On the other hand, IT must have a value, even today when the “low hanging fruit” (like the bank back office) have mostly been plucked, since the easiest way of reducing the cost of IT to zero is to stop using it; and I don’t see many organisations replacing serried rows of PCs with serried rows of clerks… It is just hard to put a unarguable monetary figure on IT’s value to the organisation, although most of us accept that, after a certain point, cutting costs can reduce the value delivered to nothing. .

Photo of Will Cappelli, Research VP at Gartner.

Back at the roundtable, Will Cappelli, Research VP at Gartner, thought that IT executives, at least, usually appreciated the problems of costing IT; but that allocating costs to individual services was non-trivial, even now.

However, when I asked him why Gartner, following on from its success with its somewhat simplistic but apparently useful TCO (Total Cost of Ownership) models hadn’t followed up with a Total Value of Ownership (TVO) model, he was less than reassuring. Apparently, the problem is too hard and, although there are value models which could be used, they are academically controversial and complicated to use. “We know,” he said, “where value is [qualitatively] but not what it is [quantitatively]….”

[Nevertheless, Gartner research does work on the general business value of IT, see here, for example; and even has a “Total Value of Opportunity” methodology, although this seems to be more to do with investment planning than with the value being delivered by operational systems. Forrester has something similar, in its Total Economic Impact (TEI) framework, originally from the Giga Information Group. Neither Gartner’s TVO nor Forrester’s TEI seem to feature as much as TCO in IT investment discussions today, although you will see them quoted on occasion and they do bring value into the discussion]

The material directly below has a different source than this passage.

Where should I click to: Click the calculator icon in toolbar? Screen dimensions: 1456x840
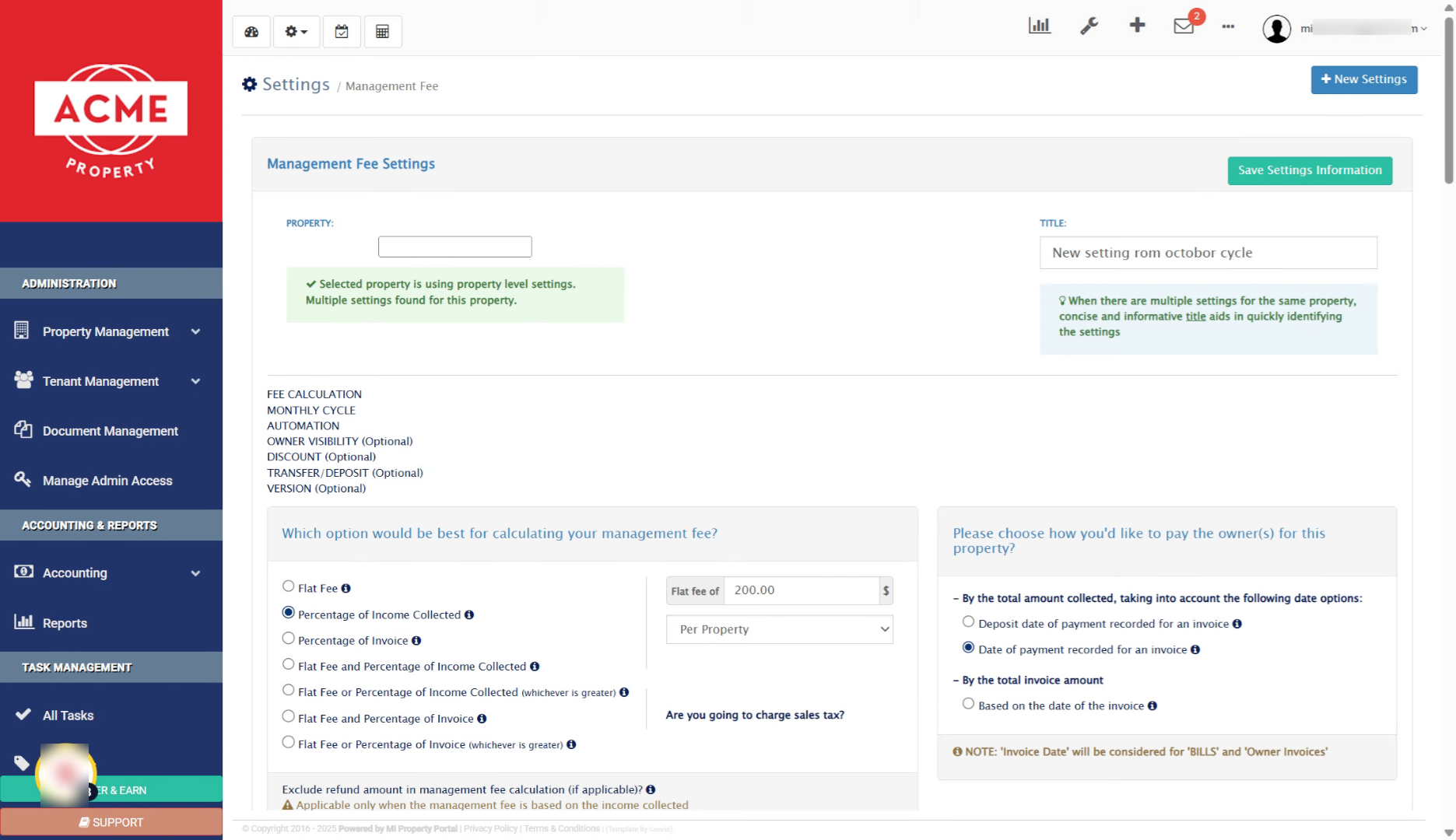382,32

Cappelli did suggest that Real Options Pricing might be our best bet for assessing the hard value delivered by IT but didn’t go into the details of this. An academic paper making “A case for using real options pricing analysis to evaluate information technology project investments” (Information Systems Research, Vol. 10, No. 1, pp. 70-86, 1999), which you can find here, will give readers some idea of what we’re talking about, but it certainly ain’t easy going, and seems to relate more to predicting the future value of investment than to monitoring the value actually being delivered by operational systems.